BEGIN Provided data

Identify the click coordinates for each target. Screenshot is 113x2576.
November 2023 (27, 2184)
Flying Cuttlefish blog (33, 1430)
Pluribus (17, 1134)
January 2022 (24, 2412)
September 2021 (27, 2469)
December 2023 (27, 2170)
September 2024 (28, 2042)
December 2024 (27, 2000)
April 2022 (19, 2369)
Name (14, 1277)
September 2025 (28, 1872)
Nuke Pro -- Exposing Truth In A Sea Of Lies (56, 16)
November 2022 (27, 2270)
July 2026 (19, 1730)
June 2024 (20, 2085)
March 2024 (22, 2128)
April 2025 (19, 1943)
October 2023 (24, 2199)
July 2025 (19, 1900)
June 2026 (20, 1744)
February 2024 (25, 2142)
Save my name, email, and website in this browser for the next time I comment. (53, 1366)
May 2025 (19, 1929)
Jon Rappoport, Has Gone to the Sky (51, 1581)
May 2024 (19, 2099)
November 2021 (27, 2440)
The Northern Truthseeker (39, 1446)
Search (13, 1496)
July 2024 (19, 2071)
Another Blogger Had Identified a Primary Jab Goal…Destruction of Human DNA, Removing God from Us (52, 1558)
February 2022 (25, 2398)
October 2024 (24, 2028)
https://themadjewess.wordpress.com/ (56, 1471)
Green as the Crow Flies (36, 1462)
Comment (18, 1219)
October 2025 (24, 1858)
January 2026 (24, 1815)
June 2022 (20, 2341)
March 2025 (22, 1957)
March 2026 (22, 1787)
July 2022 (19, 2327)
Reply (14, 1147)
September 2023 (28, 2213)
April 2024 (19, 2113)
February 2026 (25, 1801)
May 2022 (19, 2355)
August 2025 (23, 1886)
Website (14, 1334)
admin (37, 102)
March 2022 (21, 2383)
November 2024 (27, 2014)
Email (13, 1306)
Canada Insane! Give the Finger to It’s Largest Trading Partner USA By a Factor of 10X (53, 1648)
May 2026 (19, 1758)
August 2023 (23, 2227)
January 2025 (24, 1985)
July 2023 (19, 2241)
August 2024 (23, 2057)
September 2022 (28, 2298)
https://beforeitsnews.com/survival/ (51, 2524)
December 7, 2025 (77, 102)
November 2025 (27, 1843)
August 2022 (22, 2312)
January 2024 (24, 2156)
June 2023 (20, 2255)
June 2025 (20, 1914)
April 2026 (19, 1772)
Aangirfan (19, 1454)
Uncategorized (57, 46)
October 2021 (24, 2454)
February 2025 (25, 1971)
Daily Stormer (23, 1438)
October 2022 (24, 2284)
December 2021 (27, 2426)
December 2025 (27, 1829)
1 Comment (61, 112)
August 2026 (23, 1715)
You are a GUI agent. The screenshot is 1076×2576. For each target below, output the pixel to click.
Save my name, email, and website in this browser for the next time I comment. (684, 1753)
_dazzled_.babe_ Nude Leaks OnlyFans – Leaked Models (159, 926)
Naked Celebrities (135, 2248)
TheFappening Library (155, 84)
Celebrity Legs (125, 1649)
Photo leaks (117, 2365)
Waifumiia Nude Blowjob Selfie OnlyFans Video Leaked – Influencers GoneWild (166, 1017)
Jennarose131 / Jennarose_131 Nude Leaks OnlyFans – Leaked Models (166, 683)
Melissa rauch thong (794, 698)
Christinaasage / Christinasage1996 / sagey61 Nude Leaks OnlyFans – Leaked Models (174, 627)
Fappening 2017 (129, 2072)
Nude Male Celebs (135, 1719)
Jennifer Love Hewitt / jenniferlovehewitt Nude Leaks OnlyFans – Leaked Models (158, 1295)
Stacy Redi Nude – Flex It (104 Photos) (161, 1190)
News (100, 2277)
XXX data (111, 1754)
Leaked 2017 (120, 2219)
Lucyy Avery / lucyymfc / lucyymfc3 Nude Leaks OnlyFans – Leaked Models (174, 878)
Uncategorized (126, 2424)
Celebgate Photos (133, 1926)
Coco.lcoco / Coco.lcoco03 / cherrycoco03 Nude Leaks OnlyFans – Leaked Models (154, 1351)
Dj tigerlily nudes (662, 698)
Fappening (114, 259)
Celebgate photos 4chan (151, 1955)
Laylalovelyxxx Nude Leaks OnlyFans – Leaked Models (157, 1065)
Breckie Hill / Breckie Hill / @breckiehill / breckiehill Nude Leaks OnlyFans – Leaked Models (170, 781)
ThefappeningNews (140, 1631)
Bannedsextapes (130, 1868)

END Provided data

■ **Task prompt**:
What lines of the data contain the string "January"? List them.

■ **Completed task**:
January 2022 (24, 2412)
January 2026 (24, 1815)
January 2025 (24, 1985)
January 2024 (24, 2156)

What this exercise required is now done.